● **BRIEF**
Repeat the rows word for word, from the line containing "Image resolution: width=1568" through the end of the rows, and leave the pictures out of your answer.
══ STORED DATA
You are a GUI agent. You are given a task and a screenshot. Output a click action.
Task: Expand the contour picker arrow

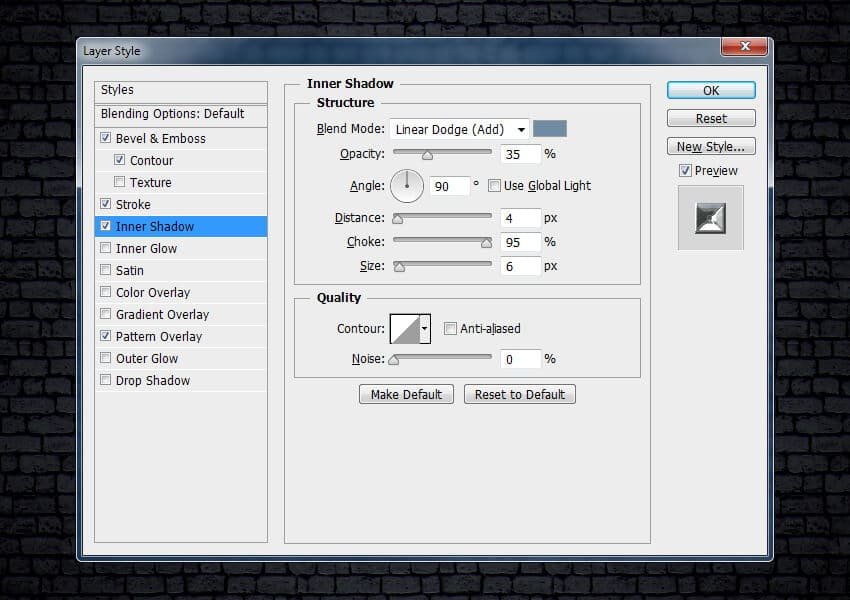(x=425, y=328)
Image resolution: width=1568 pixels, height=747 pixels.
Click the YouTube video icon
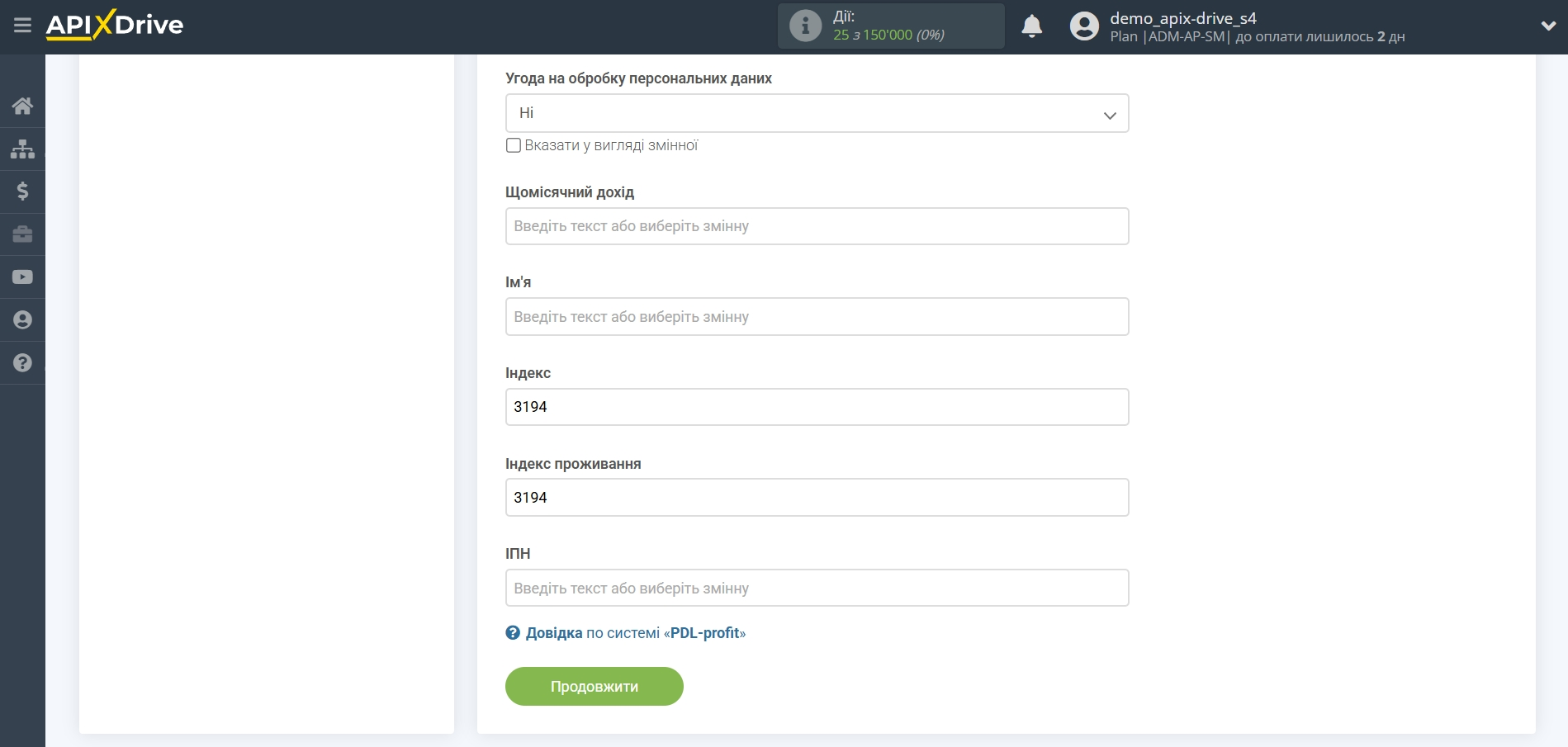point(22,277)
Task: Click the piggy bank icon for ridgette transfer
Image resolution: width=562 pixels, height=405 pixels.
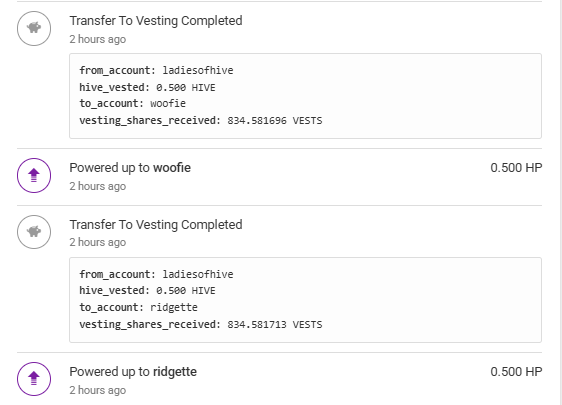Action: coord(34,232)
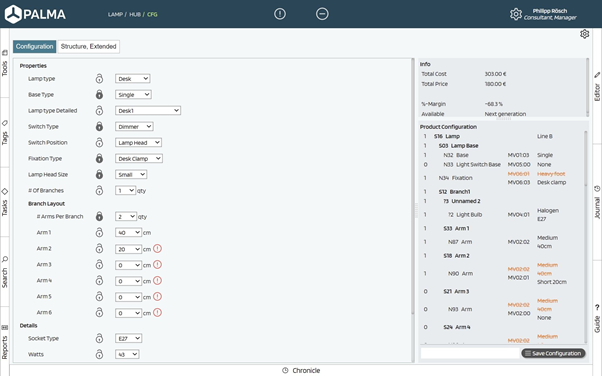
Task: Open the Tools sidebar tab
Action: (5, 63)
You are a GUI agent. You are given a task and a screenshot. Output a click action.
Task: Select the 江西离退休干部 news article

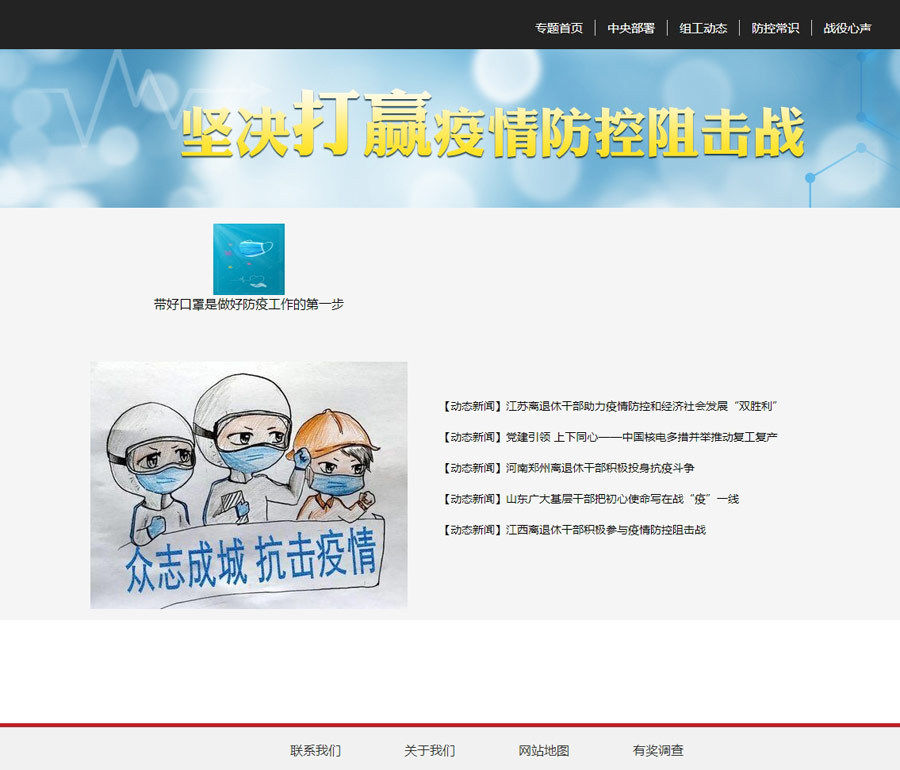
════
● **EXERCISE RESPONSE**
Image resolution: width=1568 pixels, height=747 pixels.
Click the YouTube video icon
point(22,277)
Task: Click the piggy bank icon for ridgette transfer
Image resolution: width=562 pixels, height=405 pixels.
Action: coord(34,232)
Task: Open the Tools sidebar tab
Action: (5, 63)
You are a GUI agent. You are given a task and a screenshot. Output a click action.
Task: Select the 江西离退休干部 news article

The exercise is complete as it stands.